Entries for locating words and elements
○ ○ ○
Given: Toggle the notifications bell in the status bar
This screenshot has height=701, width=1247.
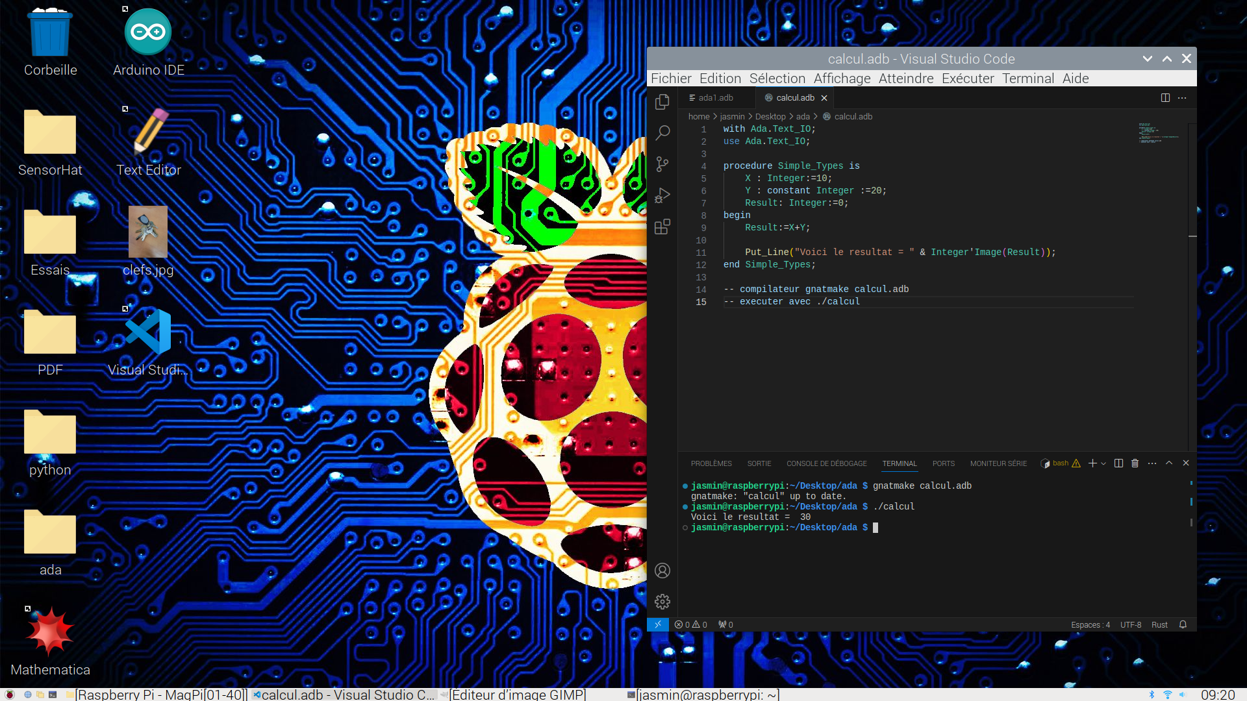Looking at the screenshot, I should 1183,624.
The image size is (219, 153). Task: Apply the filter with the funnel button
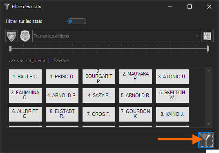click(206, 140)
○ ○ ○
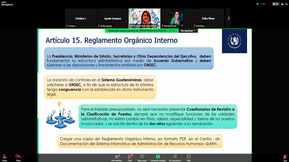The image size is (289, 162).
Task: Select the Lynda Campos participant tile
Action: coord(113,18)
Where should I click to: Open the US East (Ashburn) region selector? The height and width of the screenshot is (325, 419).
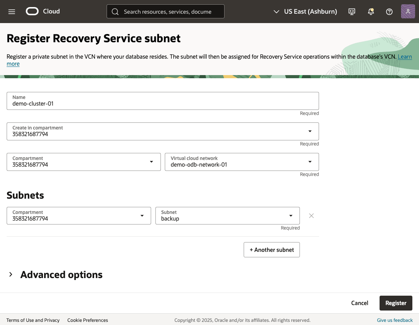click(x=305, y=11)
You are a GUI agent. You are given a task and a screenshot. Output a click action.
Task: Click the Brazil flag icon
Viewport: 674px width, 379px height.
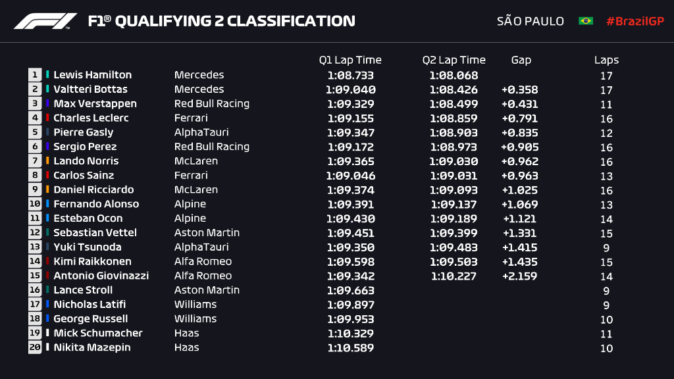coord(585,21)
○ ○ ○
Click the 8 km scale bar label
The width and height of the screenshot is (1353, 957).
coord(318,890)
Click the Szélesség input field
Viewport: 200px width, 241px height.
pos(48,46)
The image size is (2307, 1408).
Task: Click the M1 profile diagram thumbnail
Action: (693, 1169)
○ ○ ○
What this task involves:
Repeat the rows from the line containing "Click the 8 km scale bar label" through the line containing "Action: (693, 1169)" word for word.

Problem solution:
Click the 8 km scale bar label
The width and height of the screenshot is (1353, 957).
coord(318,890)
Click the Szélesség input field
Viewport: 200px width, 241px height.
pos(48,46)
The image size is (2307, 1408).
Task: Click the M1 profile diagram thumbnail
Action: (693, 1169)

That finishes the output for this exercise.